Répondez aux questions suivantes à partir de l'extrait sur Sitapha Diatta donné plus bas.
(a) En quel mois et en quelle année Sitapha Diatta est-il décédé ?
(b) Quelle phrase a-t-il dite à son épouse le soir de sa mort ?
(c) Hormis Sitapha Diatta, quels noms sont cités entre parenthèses dans le dernier paragraphe ?

**Extrait:**
= = = = = = =

Sitapha Diatta nous a quittés prématurément, en mars 2013. Il venait de prendre sa retraite. A Dakar, chez lui, un soir, il dit à son épouse : « Je vais me reposer ». Et il s’est éteint paisiblement dans son lit.
Conclusion
« Écrire la mémoire d’un homme d’une telle détermination, aux incontestables compétences, est amplement mérité. Cet éloge pourrait être l’histoire d’une vie modèle pour bien des jeunes scientifiques à l’engagement hésitant. » (René Tourte)
Les travaux de Sitapha Diatta confirment la primauté et la nécessité des approches pédologiques et géologiques pour la mise en valeur des sols face aux problématiques actuelles de pénurie de l’eau, d’économie des engrais et de développement durable. Il suffit pour cela de lire le résumé de sa thèse. Plus généralement, l’importance des études pédologiques en agriculture – à AfricaRice, mais ailleurs aussi – nous autorise à alerter nos instituts de recherche, y compris le Cirad, sur les conséquences fâcheuses de la disparition de cette discipline de la science du sol et de se rappeler que cette expertise fut un des fleurons du Cirad et de ses partenaires du Sud (avec Roger Bertrand, Gora Beye et bien d’autres dont Sitapha Diatta).

= = = = = = =

**Données affichées:**
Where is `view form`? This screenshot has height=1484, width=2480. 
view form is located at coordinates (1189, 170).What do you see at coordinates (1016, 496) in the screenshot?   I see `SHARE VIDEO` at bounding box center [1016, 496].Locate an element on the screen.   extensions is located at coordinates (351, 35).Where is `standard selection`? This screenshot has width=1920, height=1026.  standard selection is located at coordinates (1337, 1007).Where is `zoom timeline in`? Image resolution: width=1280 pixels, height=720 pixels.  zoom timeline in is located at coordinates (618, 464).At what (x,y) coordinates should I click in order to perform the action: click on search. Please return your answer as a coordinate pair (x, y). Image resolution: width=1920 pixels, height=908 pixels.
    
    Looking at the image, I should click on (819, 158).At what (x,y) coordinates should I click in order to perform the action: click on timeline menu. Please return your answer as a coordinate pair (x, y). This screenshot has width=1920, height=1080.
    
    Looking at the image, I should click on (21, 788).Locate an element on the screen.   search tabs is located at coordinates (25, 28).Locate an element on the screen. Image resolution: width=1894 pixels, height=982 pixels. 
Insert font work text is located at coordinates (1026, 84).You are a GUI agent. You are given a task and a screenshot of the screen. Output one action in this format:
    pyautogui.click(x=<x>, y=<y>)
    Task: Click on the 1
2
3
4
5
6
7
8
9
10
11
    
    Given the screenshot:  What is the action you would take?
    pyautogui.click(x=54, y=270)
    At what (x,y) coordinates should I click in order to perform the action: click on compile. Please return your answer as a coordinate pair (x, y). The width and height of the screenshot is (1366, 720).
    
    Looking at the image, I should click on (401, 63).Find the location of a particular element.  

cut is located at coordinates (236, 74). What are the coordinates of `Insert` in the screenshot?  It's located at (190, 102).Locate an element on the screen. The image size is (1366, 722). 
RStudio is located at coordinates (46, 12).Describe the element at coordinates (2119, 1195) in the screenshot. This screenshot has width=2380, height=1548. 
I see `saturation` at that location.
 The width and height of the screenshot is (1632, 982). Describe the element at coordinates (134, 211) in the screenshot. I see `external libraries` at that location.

= = = = = = =

**Réponse:**
(a) Il est décédé en mars 2013.
(b) Il lui a dit : « Je vais me reposer ».
(c) Les noms cités sont Roger Bertrand et Gora Beye.